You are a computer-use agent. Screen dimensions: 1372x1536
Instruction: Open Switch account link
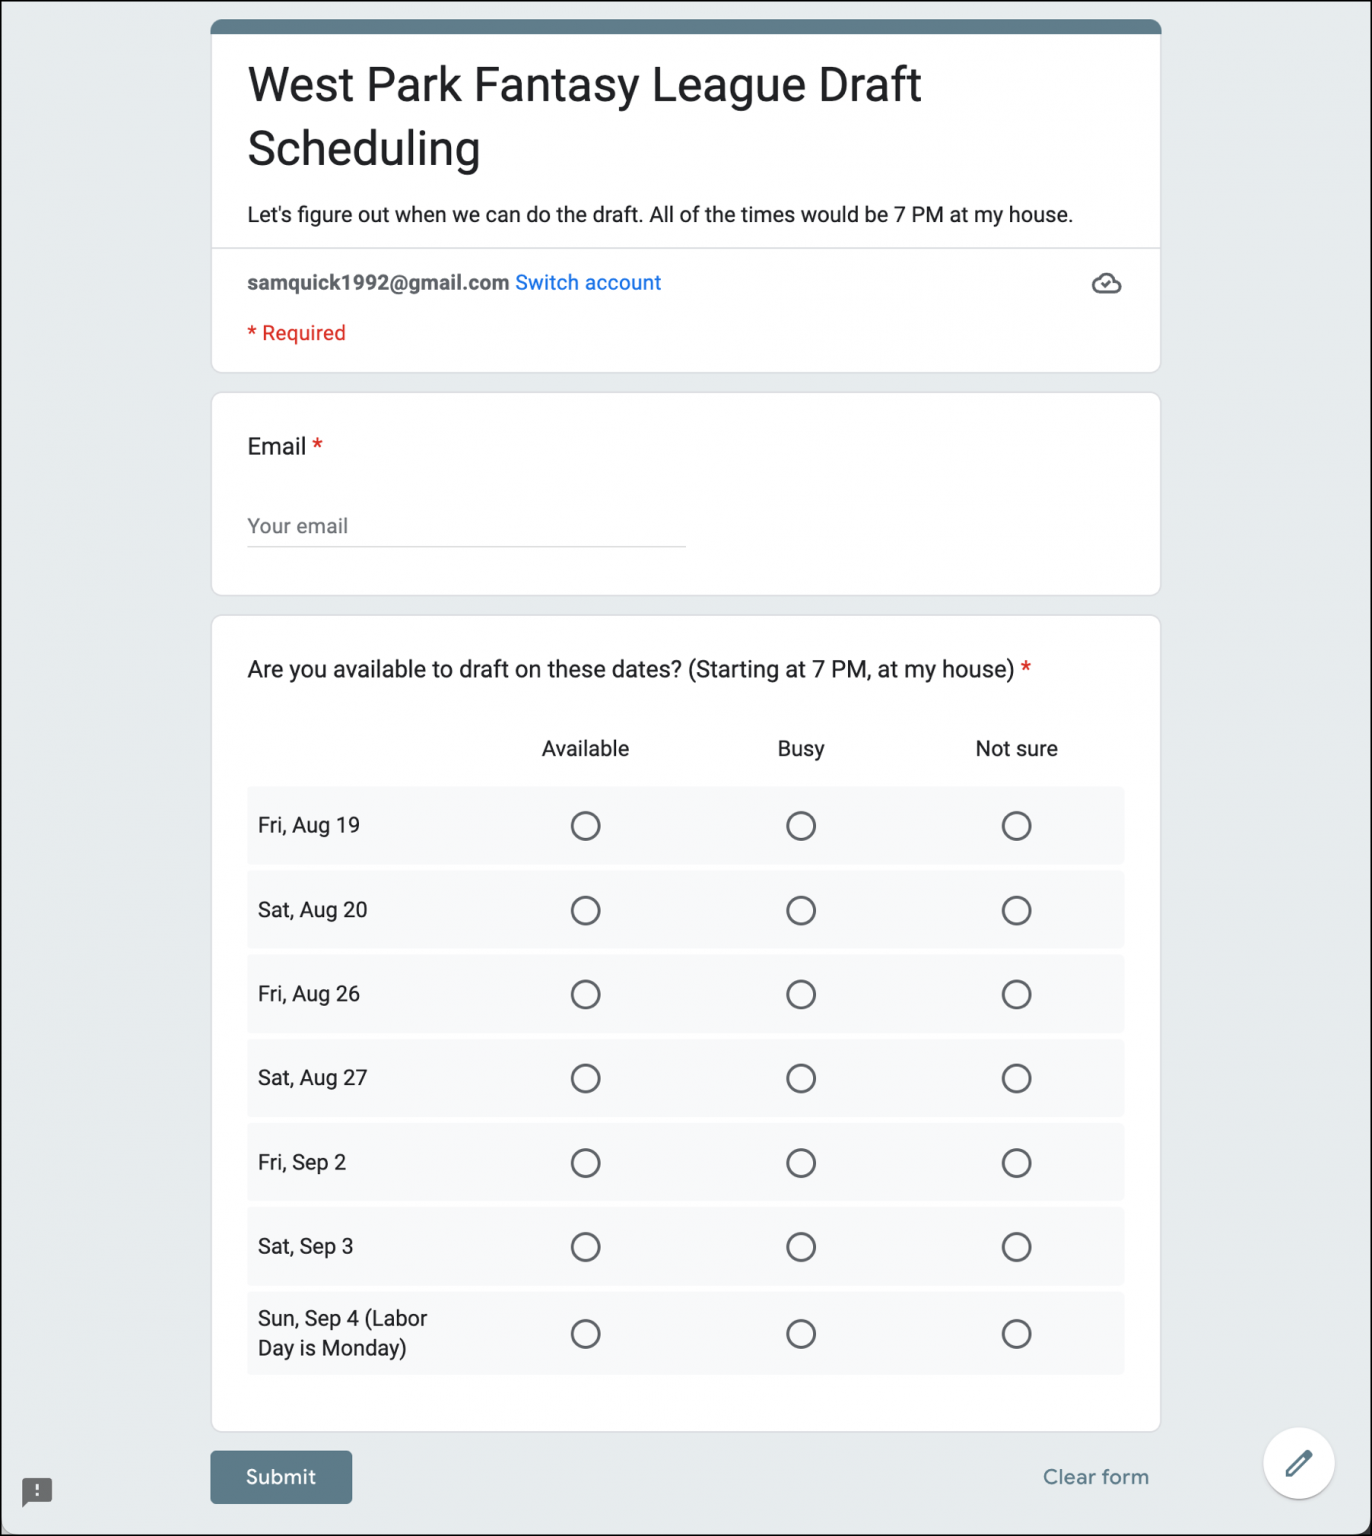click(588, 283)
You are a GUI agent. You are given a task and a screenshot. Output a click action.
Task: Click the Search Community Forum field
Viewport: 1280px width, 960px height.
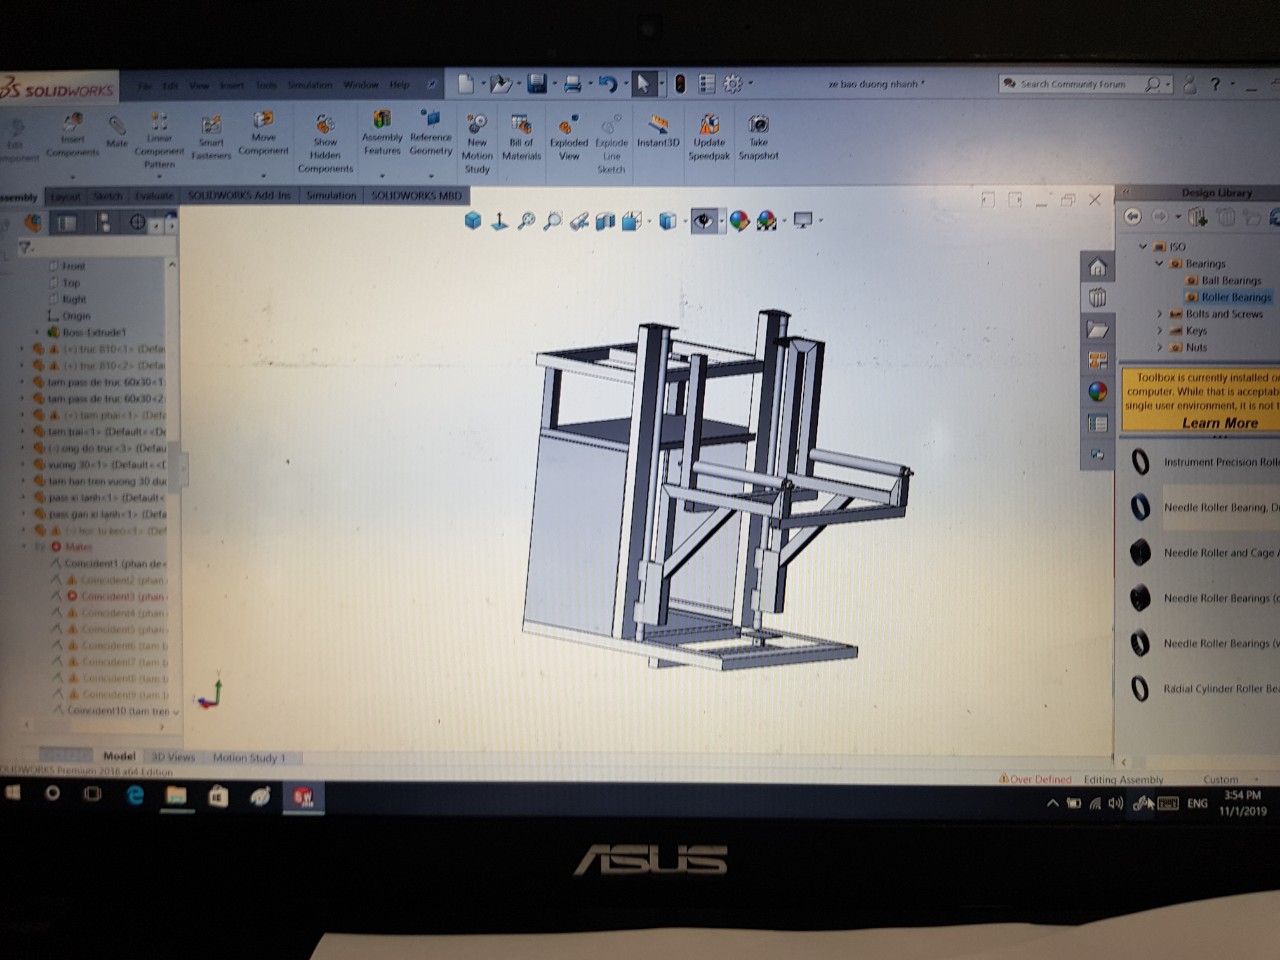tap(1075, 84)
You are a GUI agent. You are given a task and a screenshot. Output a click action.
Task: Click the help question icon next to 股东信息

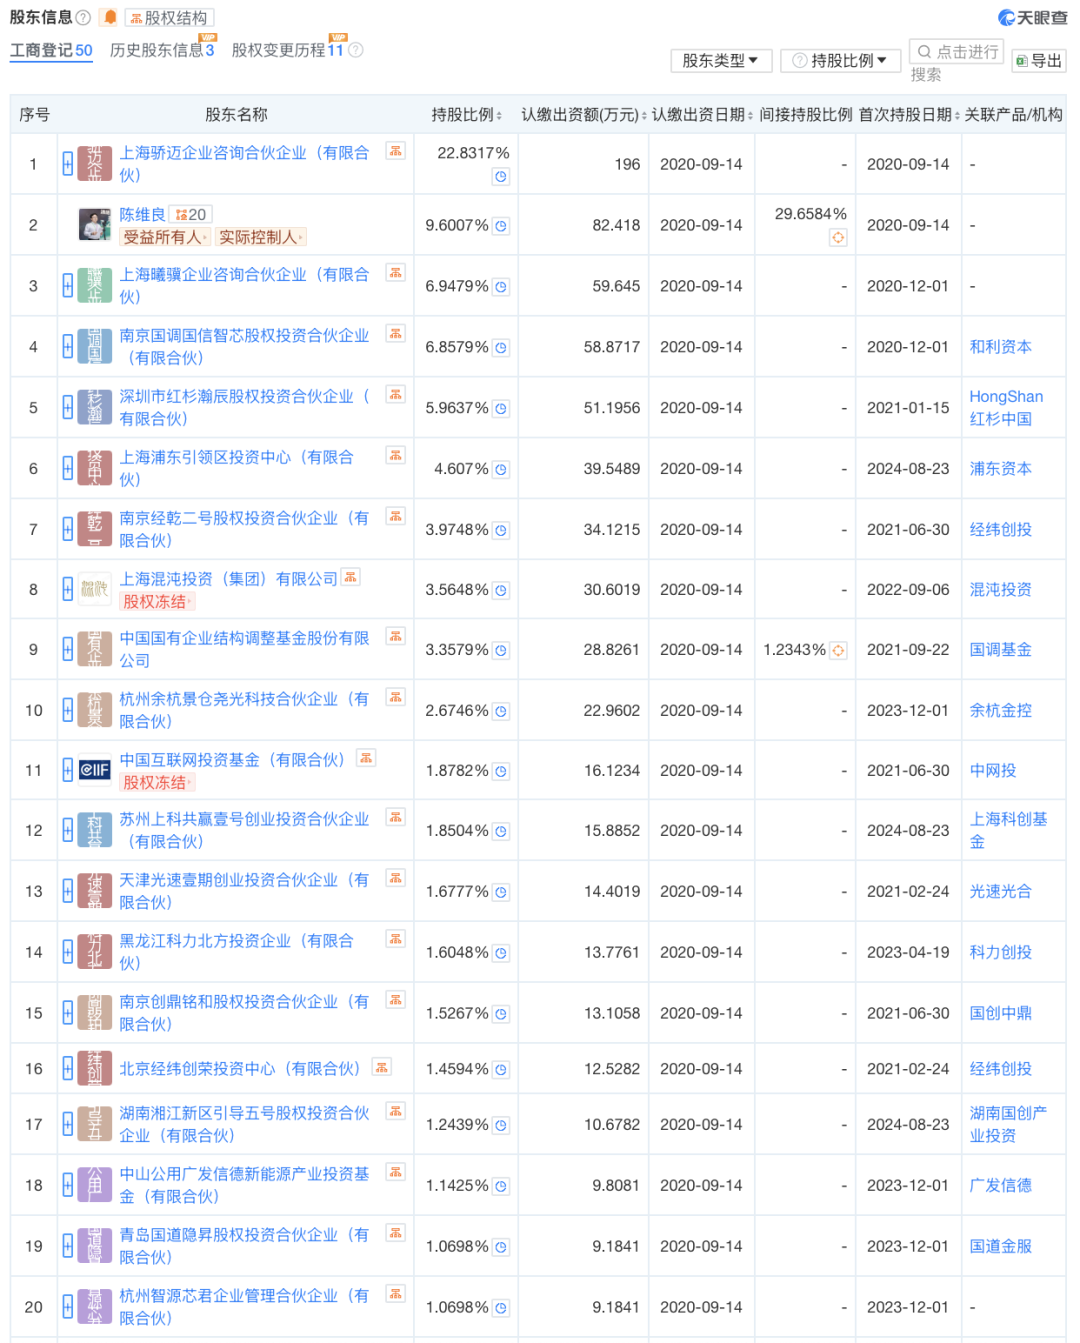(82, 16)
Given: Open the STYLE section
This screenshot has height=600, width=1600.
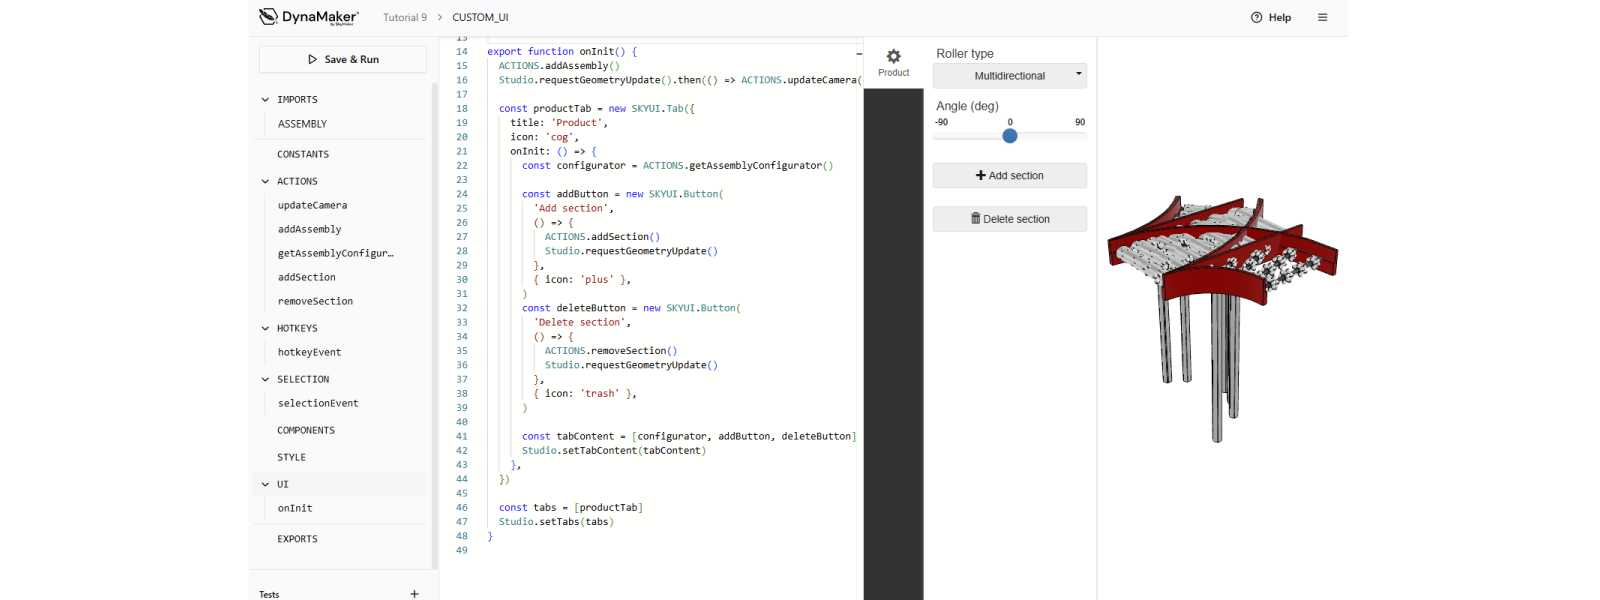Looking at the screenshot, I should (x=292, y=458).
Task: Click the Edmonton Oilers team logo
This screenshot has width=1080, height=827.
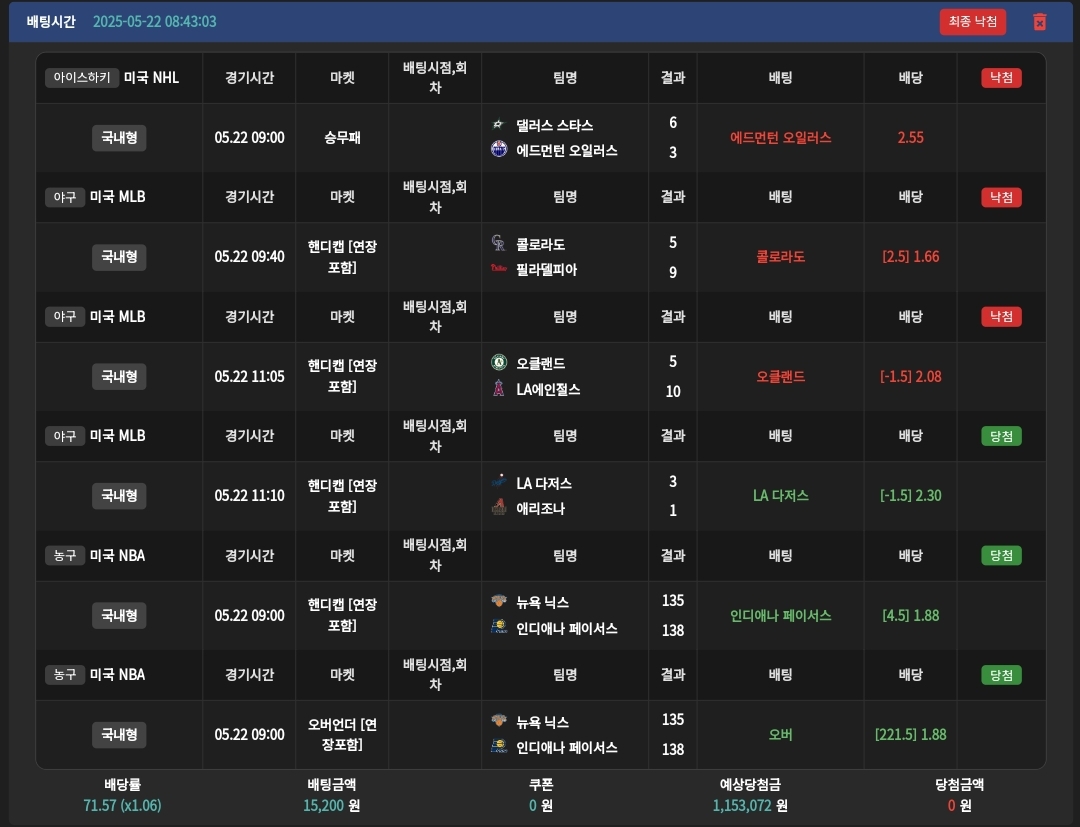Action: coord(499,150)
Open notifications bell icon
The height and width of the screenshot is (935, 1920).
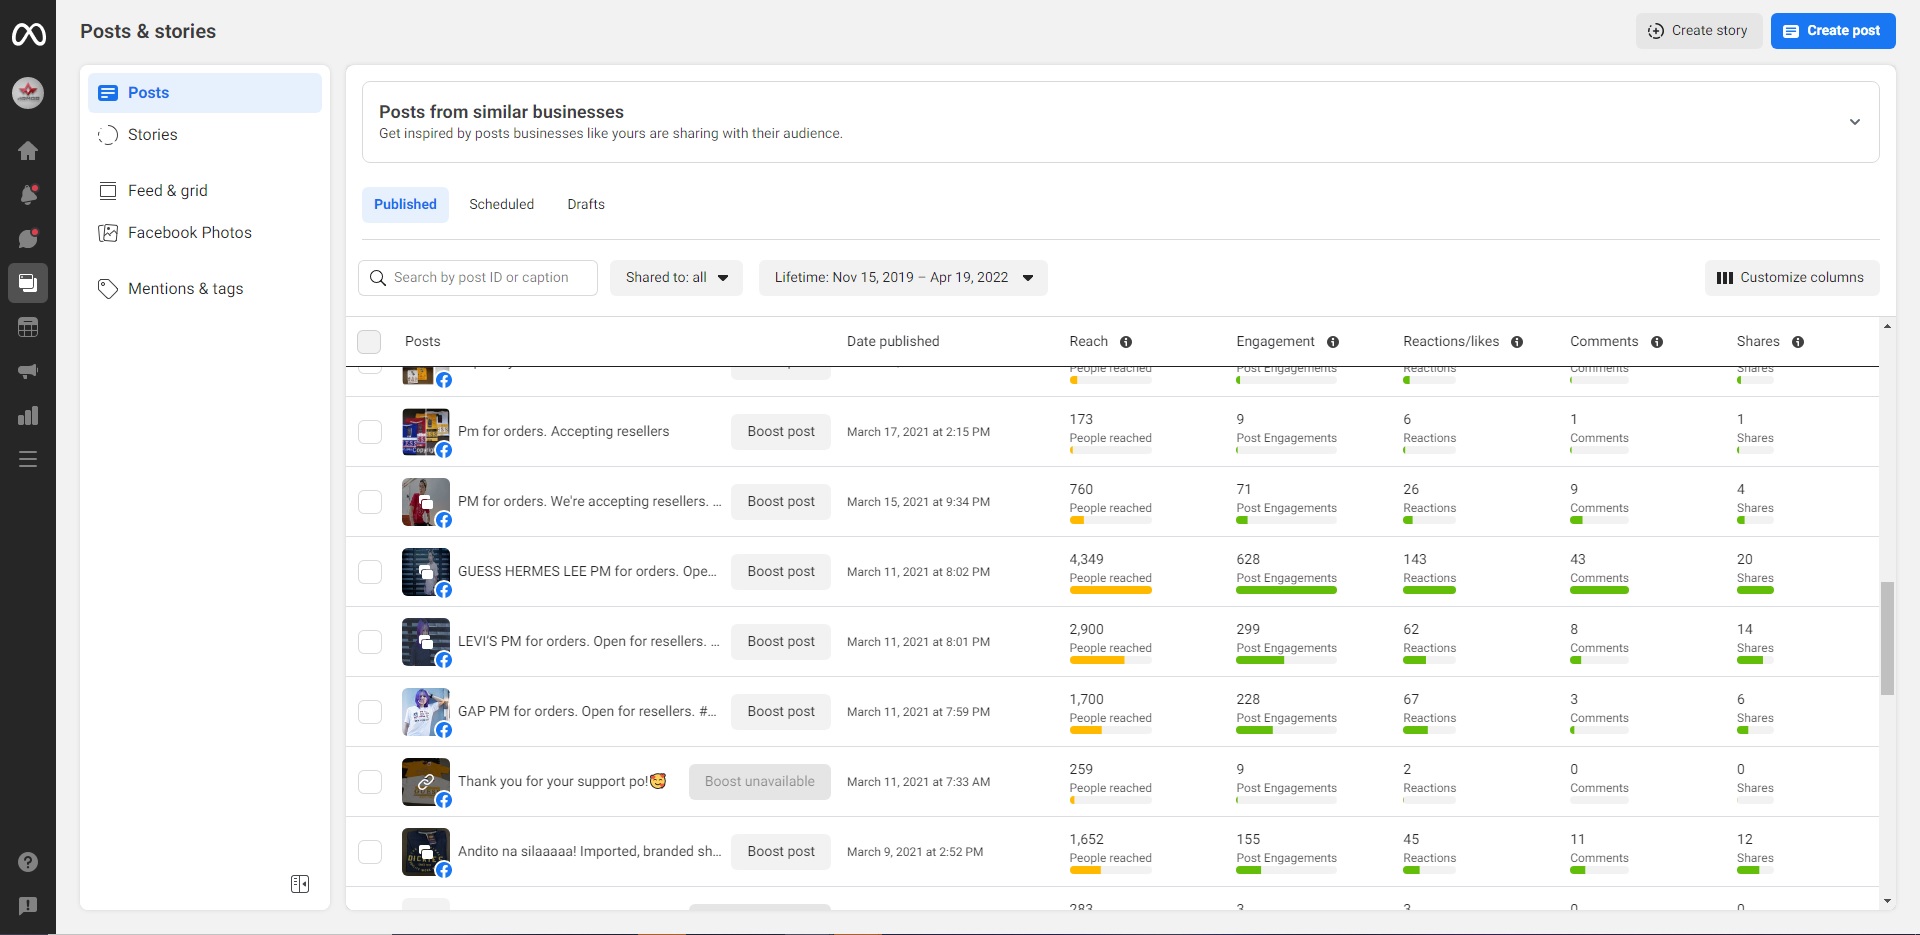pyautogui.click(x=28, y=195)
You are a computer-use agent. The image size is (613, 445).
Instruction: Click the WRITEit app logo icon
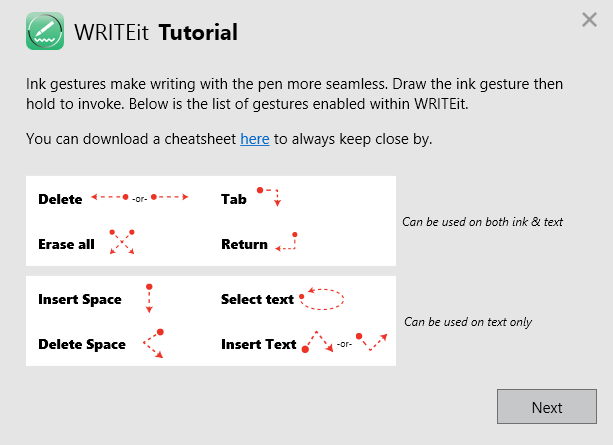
——————
Omitting all pictures, give the preceding listing again exactly.

RESULT OF THIS TASK ▸
You are a computer-use agent. Screen dimensions: 1372x1536
Instruction: Open Switch account link
click(588, 283)
You are a GUI agent. You are given a task and a screenshot. Output a click action.
Task: Click the Search Community Forum field
Viewport: 1280px width, 960px height.
tap(1075, 84)
You are a GUI agent. You are given a task and a screenshot. Output a click action.
Task: Click the help question icon next to 股东信息

(82, 16)
Given: Open the STYLE section
This screenshot has height=600, width=1600.
Looking at the screenshot, I should (x=292, y=458).
Task: Click the Edmonton Oilers team logo
This screenshot has width=1080, height=827.
Action: coord(499,150)
Open notifications bell icon
The height and width of the screenshot is (935, 1920).
pyautogui.click(x=28, y=195)
You are a computer-use agent. The image size is (613, 445).
Instruction: Click the WRITEit app logo icon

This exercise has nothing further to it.